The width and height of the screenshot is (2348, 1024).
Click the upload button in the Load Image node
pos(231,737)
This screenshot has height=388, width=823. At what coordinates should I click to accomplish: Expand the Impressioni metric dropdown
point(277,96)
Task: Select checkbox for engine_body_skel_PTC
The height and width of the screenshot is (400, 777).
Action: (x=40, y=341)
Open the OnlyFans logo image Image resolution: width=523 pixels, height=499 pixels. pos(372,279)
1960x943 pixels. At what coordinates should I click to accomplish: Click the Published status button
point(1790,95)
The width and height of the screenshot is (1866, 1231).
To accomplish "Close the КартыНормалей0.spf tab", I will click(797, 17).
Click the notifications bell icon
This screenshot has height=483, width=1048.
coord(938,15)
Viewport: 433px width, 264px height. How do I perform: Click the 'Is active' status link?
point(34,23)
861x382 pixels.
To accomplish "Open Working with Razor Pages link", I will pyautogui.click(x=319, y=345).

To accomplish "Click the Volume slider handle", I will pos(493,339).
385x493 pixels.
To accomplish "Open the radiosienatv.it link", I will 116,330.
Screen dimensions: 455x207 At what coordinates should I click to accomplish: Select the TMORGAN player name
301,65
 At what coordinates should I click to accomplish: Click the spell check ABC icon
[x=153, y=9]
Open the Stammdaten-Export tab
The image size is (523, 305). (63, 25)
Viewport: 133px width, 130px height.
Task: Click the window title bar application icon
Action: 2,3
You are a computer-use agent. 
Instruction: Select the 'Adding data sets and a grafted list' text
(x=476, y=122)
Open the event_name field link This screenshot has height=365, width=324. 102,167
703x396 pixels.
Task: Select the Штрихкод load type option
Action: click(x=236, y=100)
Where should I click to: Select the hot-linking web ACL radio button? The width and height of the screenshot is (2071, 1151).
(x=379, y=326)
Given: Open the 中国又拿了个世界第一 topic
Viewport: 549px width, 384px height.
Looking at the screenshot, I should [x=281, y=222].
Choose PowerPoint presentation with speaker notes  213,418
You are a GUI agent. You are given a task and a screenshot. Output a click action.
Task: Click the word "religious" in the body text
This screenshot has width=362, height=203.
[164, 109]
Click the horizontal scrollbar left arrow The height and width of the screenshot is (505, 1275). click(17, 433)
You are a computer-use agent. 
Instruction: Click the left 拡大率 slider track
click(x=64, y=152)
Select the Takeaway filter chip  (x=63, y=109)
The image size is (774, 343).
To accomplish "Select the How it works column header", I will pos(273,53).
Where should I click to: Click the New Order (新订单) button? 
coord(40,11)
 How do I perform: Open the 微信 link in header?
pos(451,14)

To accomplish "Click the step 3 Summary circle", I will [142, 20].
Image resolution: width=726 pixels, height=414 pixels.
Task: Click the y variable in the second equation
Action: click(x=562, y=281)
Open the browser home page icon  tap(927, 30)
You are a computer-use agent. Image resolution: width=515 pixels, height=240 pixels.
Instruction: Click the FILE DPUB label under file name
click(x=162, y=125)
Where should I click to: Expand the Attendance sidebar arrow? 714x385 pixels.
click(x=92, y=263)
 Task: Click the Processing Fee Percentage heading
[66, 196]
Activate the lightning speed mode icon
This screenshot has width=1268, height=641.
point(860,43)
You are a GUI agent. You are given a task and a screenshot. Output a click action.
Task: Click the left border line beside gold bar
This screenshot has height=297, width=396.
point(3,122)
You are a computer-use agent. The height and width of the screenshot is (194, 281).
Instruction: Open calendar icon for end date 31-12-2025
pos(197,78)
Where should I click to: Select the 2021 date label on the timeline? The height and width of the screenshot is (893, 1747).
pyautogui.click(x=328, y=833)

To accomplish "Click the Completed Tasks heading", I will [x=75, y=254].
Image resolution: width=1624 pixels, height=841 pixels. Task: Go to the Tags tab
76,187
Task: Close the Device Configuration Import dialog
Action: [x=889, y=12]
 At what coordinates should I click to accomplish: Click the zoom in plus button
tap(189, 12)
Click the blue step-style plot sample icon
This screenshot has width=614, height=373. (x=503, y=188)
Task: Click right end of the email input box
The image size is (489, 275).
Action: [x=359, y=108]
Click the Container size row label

▸ Problem to solve: Repeat the entries verbatim, beginning at the line that contains "Open the Stammdaten-Export tab" and ending after the line that contains "(x=476, y=122)".

▸ Written answer:
Open the Stammdaten-Export tab
The image size is (523, 305). (63, 25)
Viewport: 133px width, 130px height.
Task: Click the window title bar application icon
Action: 2,3
You are a computer-use agent. 
Instruction: Select the 'Adding data sets and a grafted list' text
(x=476, y=122)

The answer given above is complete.